Two themes that are prevalent in depression is feelings of hopelessness and lack of support. My mother showed signs of hopelessness by making two suicide attempts and ultimately a completion. Her actions were clear cries for help. If she had the appropriate support available to her, she may have been able to manage her symptoms of depression differently.
A support system is important when trying to overcoming depression. While many people carry unrealistic expectations of what depression looks like, it only takes one person to give the hope and faith needed. It only takes one person to believe and give the needed support to know that there is hope and life is worth living. When the duckling felt hopeless about laying eggs, the old woman was there to offer encouragement. The old woman expressed her faith that the duckling will lay eggs while the cat and the hen expressed relentless feelings of doubt. 
Being surrounded by others who can identify with the same experiences of depressive symptoms offers cathartic relief. Catharsis provides a motivational push to defeating feelings of hopelessness. There is a social- emotional healthiness in sharing the same feelings, thoughts and experiences with someone who can understand.
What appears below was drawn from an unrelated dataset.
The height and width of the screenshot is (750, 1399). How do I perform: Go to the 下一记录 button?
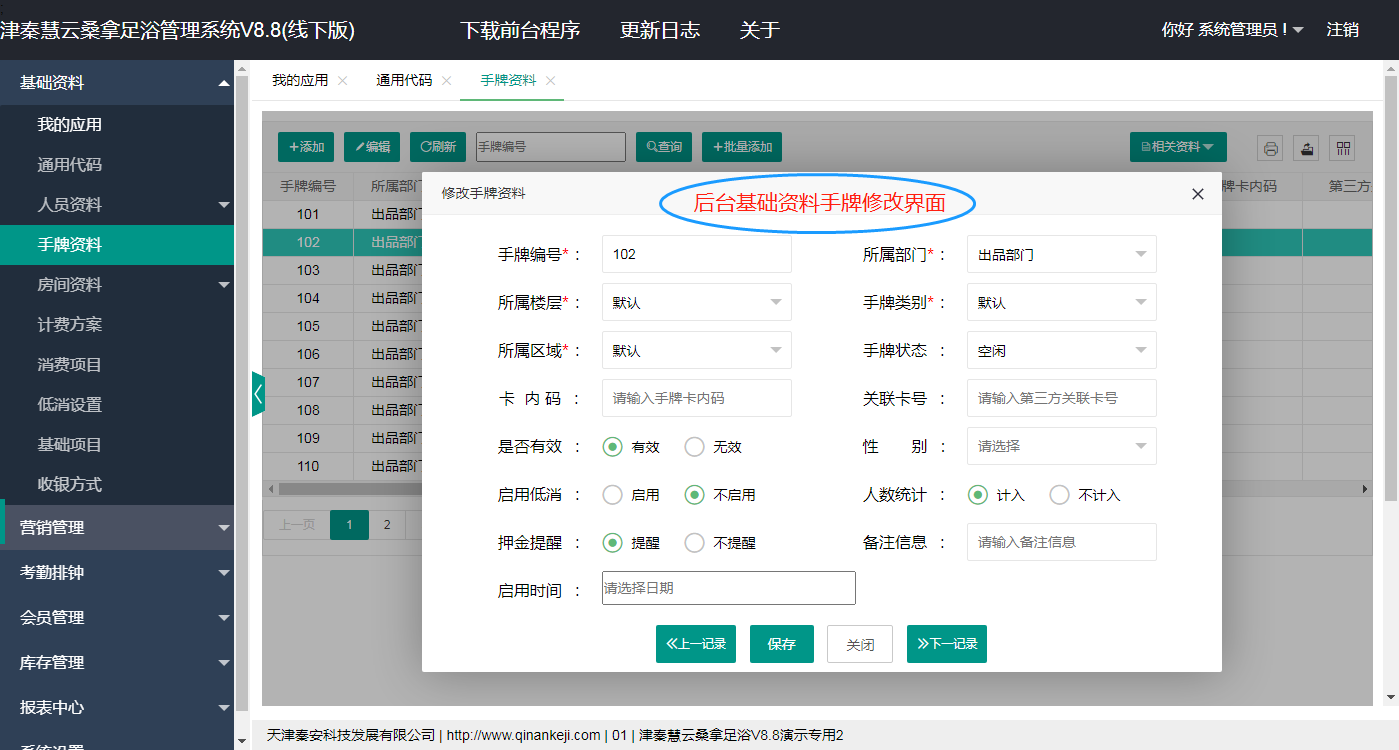946,644
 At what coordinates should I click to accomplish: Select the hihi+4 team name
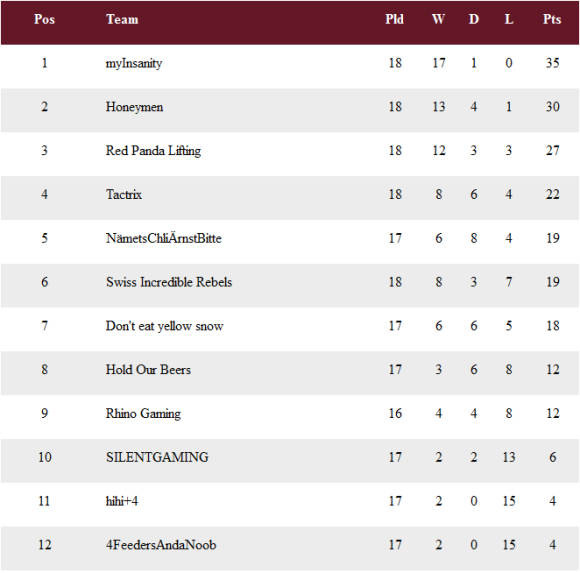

The duckling eventually found hope when surrounded by other ducklings who could identify with him. One miserable day, the duckling raised his wings and stretched beneath the warm sun. And at that very moment, he “saw a flock of the same beautiful birds”. When dealing with depression, support in the form of support groups is beneficial in knowing that loneliness is of the past. Identifying with others who share their stories and sharing personal stories increases hope.
My own personal story of my mother not defeating depression relates to a lack of awareness. Awareness is key. Family and friends can only offer help to those suffering from depression when aware of all the aspects of depression. I know that if my siblings and I were aware of the signs, symptoms and outcomes of depression, we could have attempted to rescue our mother from the self- destruction she experienced alone. I’m not placing blame on anyone but something as simple as the attending psychiatrist making an effort to notify and involve the family in such a dangerous health condition would have been one way to reach a level of awareness. If we had been aware of the seriousness of her condition, we could have been an important part of her prevention plan. If we had been aware that she should not drink alcoholic beverages while taking prescribed psychotropic medications, my siblings and I could have supported her in making wiser decisions about medication compliance. There are so many areas that awareness could prove beneficial for anyone to provide adequate support.
Having these three support factors available offers rescue and escape from symptoms of depression: someone showing belief, identification with others and support systems of family and friends. My mother’s story did not have a happy ending. At the end of The Ugly Duckling, after countless trials and tribulations, the duckling broke free from the stigma of being ugly. In a glorious moment of coming to terms with who he really was, he became known as “the best” one in the flock. The ugly duckling turned into a swan.
In conclusion, how can someone PUSH PASS the stigma and hopelessness of depression?
1. Find refreshment within the spirit, dreams and life
2. Possess hope, self- worth and beauty
3.  Boldly greet support, strength and stamina      
In the end, just as the ugly duckling, someone/ anyone suffering from depression can “[rustle] his feathers and [raise] his slender neck aloft, [and say] with pure joy in his heart, ‘I never dreamed of such peace’”.


                                                                   Minnie Lee
                        
Reference: Andersen, Hans Christian. The Ugly Duckling. New York: Morrow, 1999.